First report of Klebsiella oxytoca strain coproducing KPC-2 and IMP-8 carbapenemases

Abstract

The study shows for the first time the presence of the Klebsiella oxytoca strain fp10 coproducing plasmid-mediated KPC-2 and IMP-8 carbapenemases. The strain was obtained from the fecal sample of an inpatient and showed high-level resistance to imipenem and ertapenem (MICs > 32 μg/ml). Conjugation experiments demonstrated the transferability of the carbapenem-resistant determinants. The results of plasmid analysis and Southern hybridization revealed that the bla(KPC-2) gene was located on transferable plasmid pFP10-1 (∼54 kb), whereas the bla(IMP-8) gene was on transferable plasmid pFP10-2 (∼180 kb).
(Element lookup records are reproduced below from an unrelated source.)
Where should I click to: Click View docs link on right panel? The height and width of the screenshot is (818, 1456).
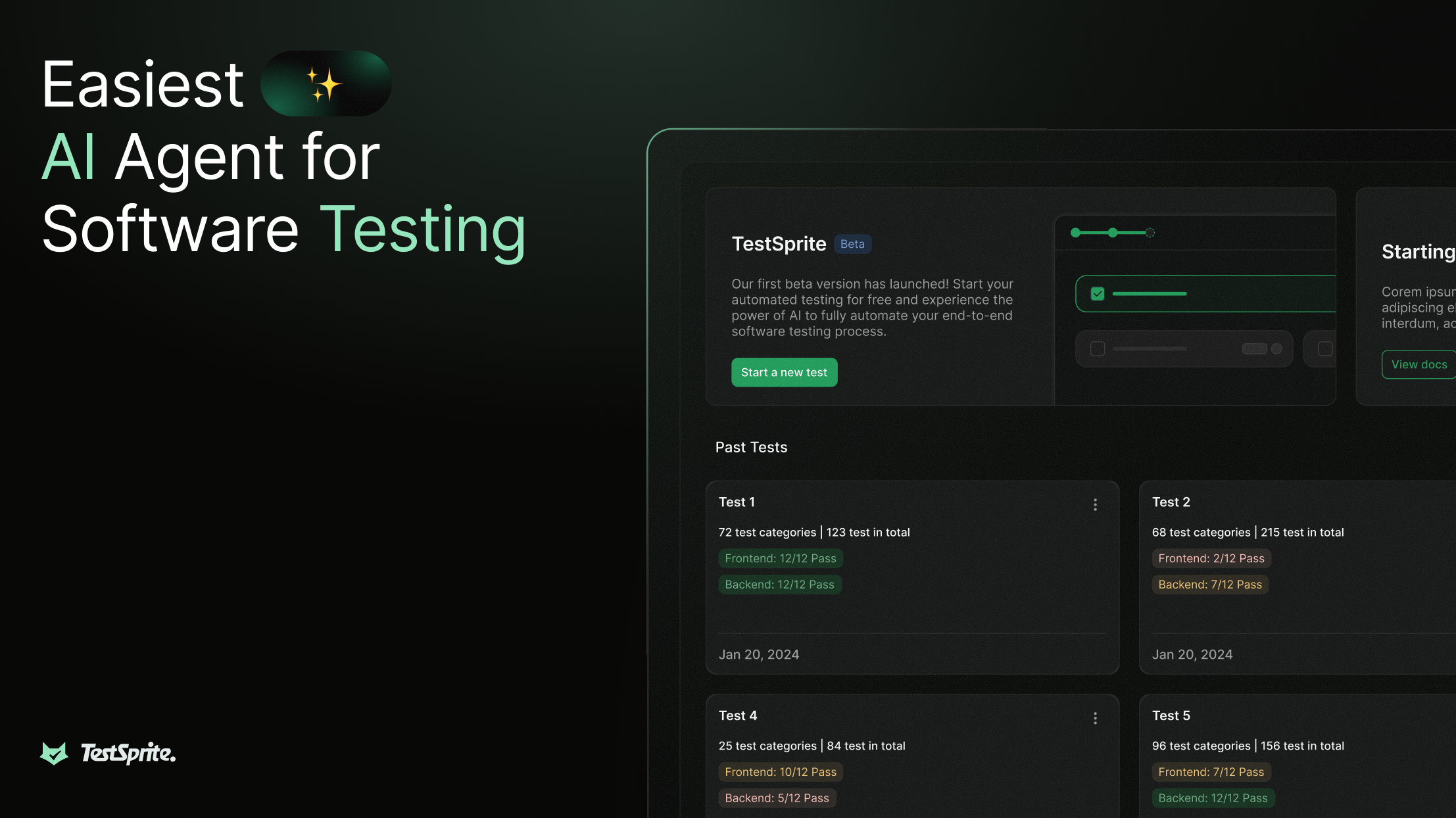[x=1418, y=363]
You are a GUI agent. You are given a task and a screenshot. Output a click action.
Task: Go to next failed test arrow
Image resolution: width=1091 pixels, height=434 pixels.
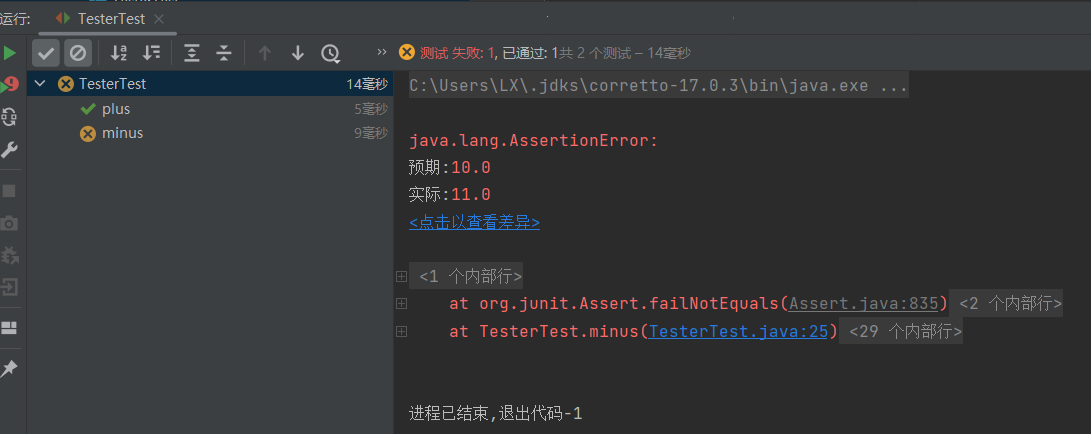coord(297,53)
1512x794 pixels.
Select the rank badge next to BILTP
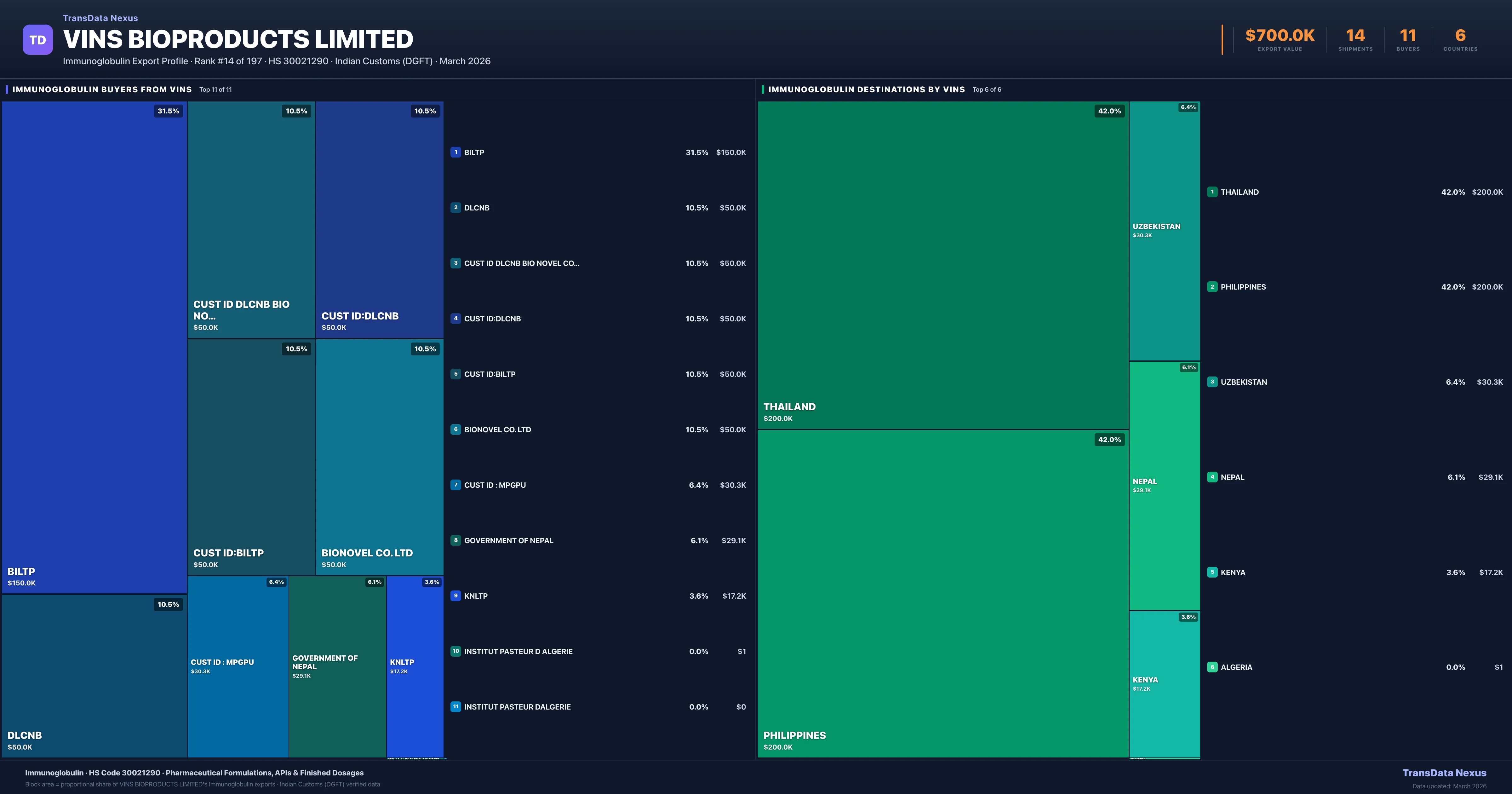point(455,152)
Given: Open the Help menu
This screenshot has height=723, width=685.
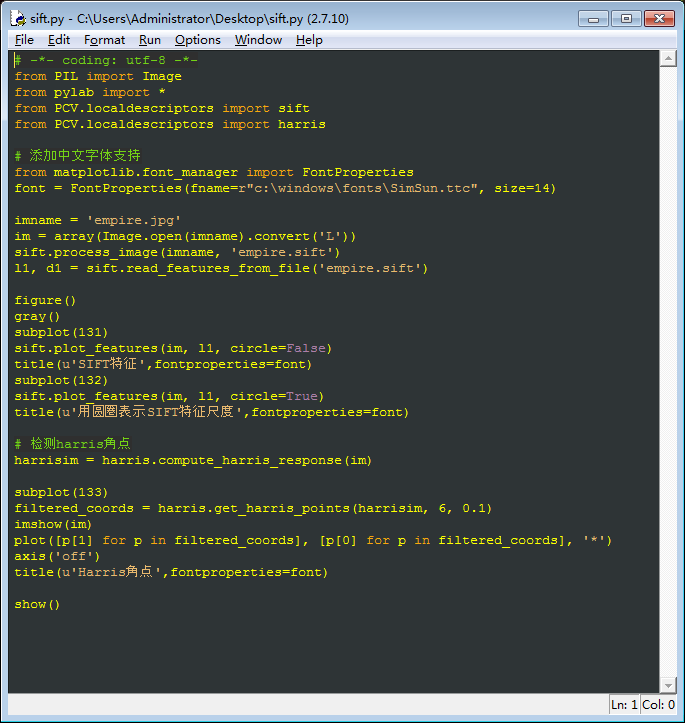Looking at the screenshot, I should pos(309,40).
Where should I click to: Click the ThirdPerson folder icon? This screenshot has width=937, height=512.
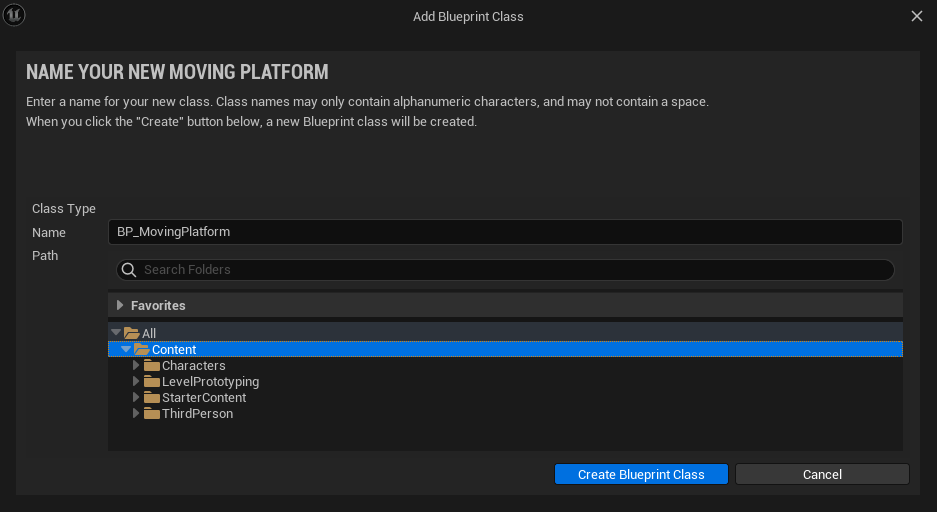[152, 414]
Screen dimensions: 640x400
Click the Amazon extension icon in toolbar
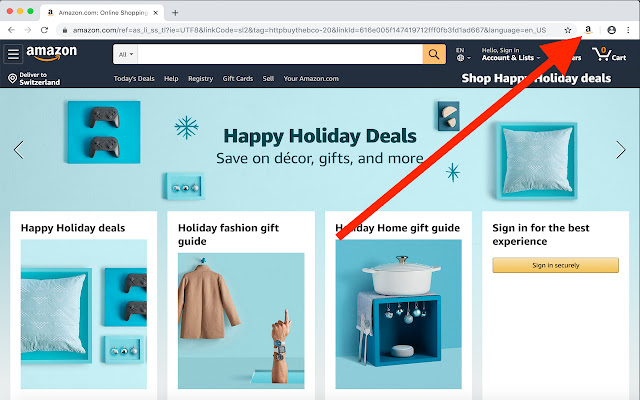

Analysis of the genetic environment of these two genes has demonstrated that ISKpn6 and ISKpn8 are involved in the spread of the bla(KPC-2) gene, while the transposable elements IS26, intI1, and tniC might contribute to the dissemination of the bla(IMP-8) gene. The chimera of several transposon-associated elements indicated a novel genetic environment of IMP-type metallo-β-lactamase gene in Enterobacteriaceae from China.

Fig. 1.

Electrophoretic profiles of plasmids (A) and hybridization with a bla_KPC-2-specific (B) or a bla_IMP-8-specific (C) probe. Lanes 1, 6, and 11, λ-HindIII-digested DNA (New England Biolabs, Beverly, MA); lanes 5, 10, and 15, marker (E. coli V517); lane 2, transconjugant harboring plasmid pFP10-2; lane 3, transconjugant harboring plasmids pFP10-1 and pFP10-2; lane 4, K. oxytoca strain fp10.

Fig. 2.

(a) Schematic representation of the genetic structure involved in the bla_IMP-8 gene in plasmid pFP10-2. (b) Schematic representation of the genetic environment of the bla_KPC-2 gene in plasmid pFP10-1 compared to that found around the bla_KPC-2 gene in plasmid pKP048. The diagram of pKP048 is drawn based on the nucleotide sequences available in GenBank under accession number FJ628167.